Rachel - I Hate HR said...

This is like the "what are your weaknesses" question.

Answer it honestly. Don't tell the worst of it. Tell how you've changed.

P-NUT said...

This question is easier to answer if the reason one was fired was circumstantial and not related to performance or integrity. However, its a great opportunity to showcase ones character by answering it honestly, focussing on how it has changed you / your perspectives for the better. There is no telling how the interviewer will react but if they dont appreciate your response then its probably not where you want to work anyway.

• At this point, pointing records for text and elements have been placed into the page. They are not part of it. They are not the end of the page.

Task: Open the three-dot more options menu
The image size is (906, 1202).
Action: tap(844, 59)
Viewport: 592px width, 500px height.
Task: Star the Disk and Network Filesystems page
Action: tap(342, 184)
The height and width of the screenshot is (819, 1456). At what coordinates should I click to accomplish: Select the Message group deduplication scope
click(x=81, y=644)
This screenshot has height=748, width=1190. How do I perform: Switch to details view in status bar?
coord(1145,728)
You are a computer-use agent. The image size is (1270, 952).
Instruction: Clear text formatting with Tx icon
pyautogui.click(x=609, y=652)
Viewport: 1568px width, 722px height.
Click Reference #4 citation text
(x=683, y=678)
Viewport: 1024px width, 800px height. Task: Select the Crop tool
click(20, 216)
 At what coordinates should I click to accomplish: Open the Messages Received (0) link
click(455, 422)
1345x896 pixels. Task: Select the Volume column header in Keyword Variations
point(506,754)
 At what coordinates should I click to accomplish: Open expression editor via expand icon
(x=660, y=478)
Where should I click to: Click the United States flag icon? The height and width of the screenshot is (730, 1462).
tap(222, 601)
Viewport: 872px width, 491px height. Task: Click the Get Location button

www.practicallyhr@blogspot.com

Rick said...

I agree with the tenor of the post and comments here. I've been fired. It wasn't fun, but most prospective employers want to know two things:

* How and what have you learned from the experience?
* Judging by how you address the firing, have you put it behind you and moved on?

Anonymous said...

10 years is a long time. How about 2 months ago, without warning, after working 9 days on the job? And how about this: if you are wrongfully terminated (have the evidence of such, had an adjudicator from the state determine as much), when you are then asked what was learned from the firing, you can't honestly tell them much of anything because any lessons learned (after making peace with it) will be a hit against your chances to get hired. I've discussed this concern during a potential future interview with many friends and there's no question: the answer to this difficult question really depends on how much you know about what they know and experienced with wrongful terminations in their past. Unfortunately, there's a lot you don't know, will never know, and don't want to know about this topic, and while lots of people experience firings, very few have experienced every which way it can go down.

Anonymous said...

I was wrongfully terminated 3 months ago. I filed my claim with the Commission on Human Rights. I was the HR Manager with an organization and refused to violate employment law and for that I was retaliated against by being terminated. I am also pursing my claim through state and federal court. I am a professional in my field. Part of my job description was to abide by employment law. I refused to go against the law, by professional ethics and the rights of the employees. What the organization did not realize, I was also protecting them against lawsuits that employees can file against them when they violate the law. They are finding that out now. I am searching for a new job while pursing my case. I don't intend to mention my case in an interview. I will mention briefly what happened, there is not much I could do differently. I will answer any questions the prospective employer may ask from there. An HR Manager knows how important employment law is and the cost of violating it. They should understand my position.

P-NUT said...

Its avoidable information to share. I think you dont volunteer such information. Dont lie if asked but certainly share this information strictly on a need to know basis.

Que said...

I was a successful manager for 15 years. I was fired because I made the mistake of trusting someone. That person committed a malice act that cost the company thousands, under my login. Throughout my career if you talked to any of my supervisors they will tell you that I am a trustworthy, loyal and dedicated worker, including the one who reluctantly let me go. This one mistake has tarnished my reputation. Right after I went on several interviews, and when asked the question, I was honest, and told them what I had learned. I was even a little emotional because it was new and the person I trusted was a mentor of mine and her act changed me and my family's lives. Needless to say, I was not hired and have been on unemployment for a year and 2 months. I have since been attending school for a career change and pray that when I look for a job after graduation that the same thing does not happen. I will continue to be honest if asked the question because it is the right thing to do.